21319 - Reference to Wilson’s Fourteen Points

N. Lygeros

The twelfth of President Woodrow Wilson’s Fourteen Points, who by the way for all his efforts received a Nobel Peace Prize in 1919, goes as follows:

XII. The Turkish portion of the present Ottoman Empire should be assured a secure sovereignty, but the other nationalities which are now under Turkish rule should be assured an undoubted security of life and an absolutely unmolested opportunity of autonomous development, and the Dardanelles should be permanently opened as a free passage to the ships and commerce of all nations under international guarantees.
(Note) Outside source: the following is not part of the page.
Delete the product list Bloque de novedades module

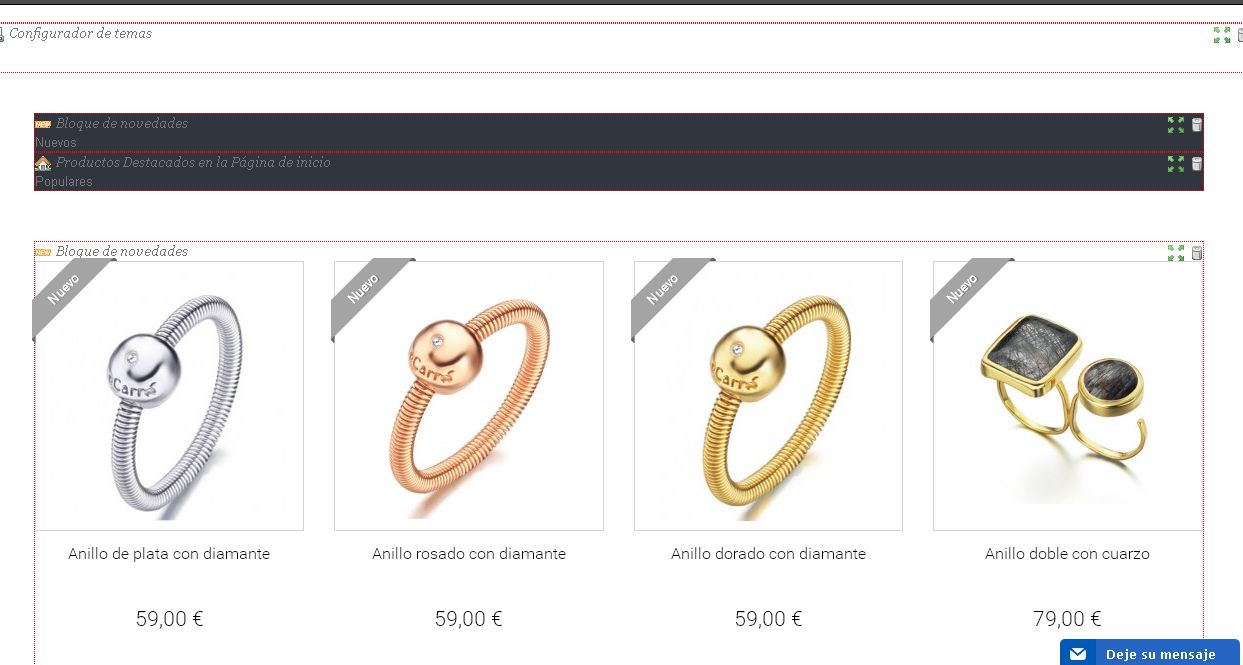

The second part refers to the Montreux Convention, which was implemented in 1936 with an effect up until 1956, due to Article 28. The first part constitutes a very clear reference to the Armenian problem and indirectly to
the Pontian one as well. Following the discussions in Paris in regards to the Armenian-Pontian formation, which Greece, through Eleftherios Venizelos, considered that it would not be a durable situation, the Armenian efforts continued, even to the extent that a map was proposed, which in actual fact determined the region of Western Armenia, which enlarged Armenia, as it
simultaneously was incorporating a part of Pontus, especially regarding the region of Trebizond, a factor which nevertheless caused no reaction from the Greek side. This means that, at that stage Greece already saw this approach in a practical, rather than a theoretical manner. The phase change occurred afterwards, with the war between Armenia and Turkey, which firstly resulted with the Treaty of Kars in 1921, and of course with the Lausanne Treaty in
1923. But this mental scheme in regards to Pontus and Armenia remains a dynamic one, as the claims of Western Armenia are becoming more and more effective in the overall context of the restructuring of the situation.